Current baseline expectation:

• standard FR is acceptable for current small/medium graphs.

Barnes-Hut expectation:

• should become the preferred scaling path when node count or frame cost makes all-pairs repulsion too expensive.

Normative rule:

• algorithm switching for scale must be explicit in policy or diagnostics,
• not an invisible change in behavior with no traceability.

If Barnes-Hut is introduced:

• quality/speed tradeoff parameter (for example theta) must be explicit,
• fallback to baseline FR for small graphs should remain allowed,
• diagnostics should reveal which algorithm path is active when performance or layout issues are investigated.

---

Required diagnostics coverage should include:

• active layout algorithm identity,
• active physics profile identity,
• extension-force enablement state,
• significant algorithm-mode switch (baseline FR vs Barnes-Hut),
• layout-step performance metrics where available.

Normative rule:

• algorithm choice must be inspectable,
• not only inferred from behavior.

---

Required coverage:

1. tuning application updates the underlying layout state,
2. pinned nodes remain stable under extension-force application,
3. semantic clustering measurably affects related-node positions,
4. extension config enablement is explicit and test-covered,
5. baseline force-layout behavior remains bounded under repeated stepping,
6. if Barnes-Hut is introduced, pairwise quality/performance comparison tests exist against baseline FR.

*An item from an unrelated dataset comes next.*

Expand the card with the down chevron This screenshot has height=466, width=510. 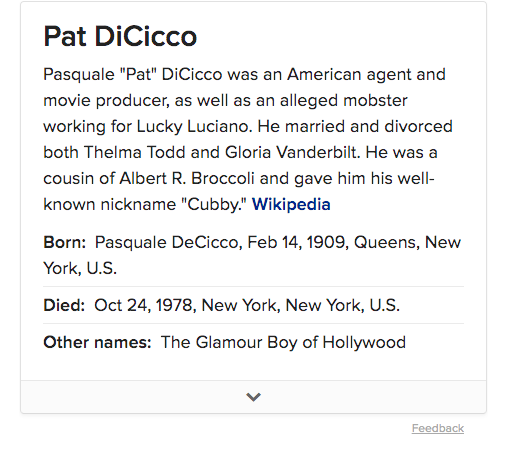[x=253, y=397]
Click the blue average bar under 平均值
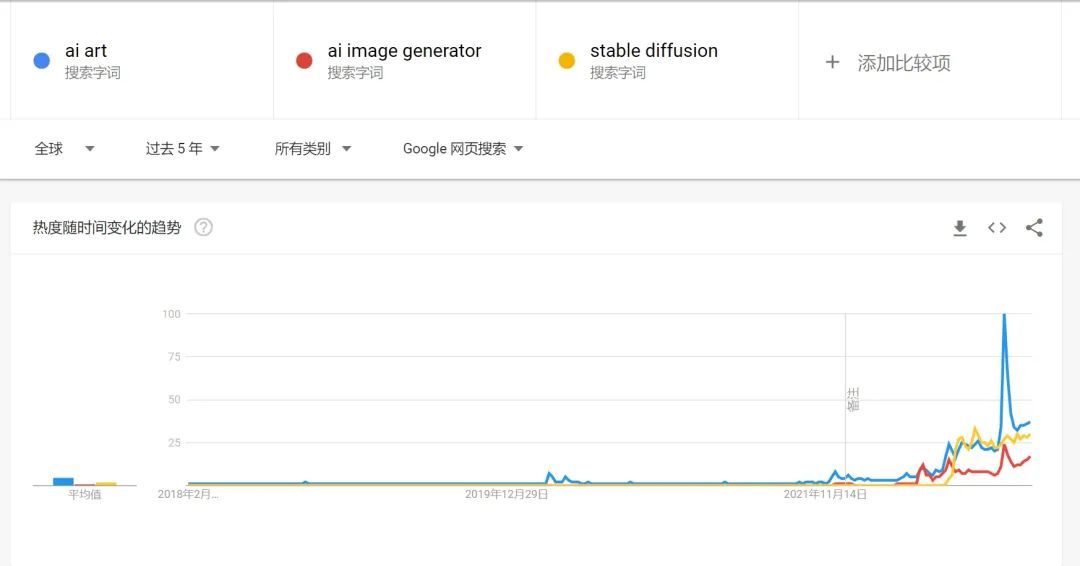Viewport: 1080px width, 566px height. click(63, 481)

When Barnes-Hut lands, additional required coverage:

1. algorithm selection policy chooses baseline FR vs Barnes-Hut predictably,
2. Barnes-Hut approximation parameter is bounded and validated,
3. switching algorithms preserves higher-level profile semantics.

---

• baseline force-layout semantics remain explicitly documented against the current implementation.
• Graphshell-owned extension forces remain explicit and attributable.
• Barnes-Hut is treated as a scaling implementation path, not an alternate product semantics model.
• algorithm selection and active algorithm identity remain diagnosable.
• future Barnes-Hut adoption must preserve higher-level profile and layout contracts.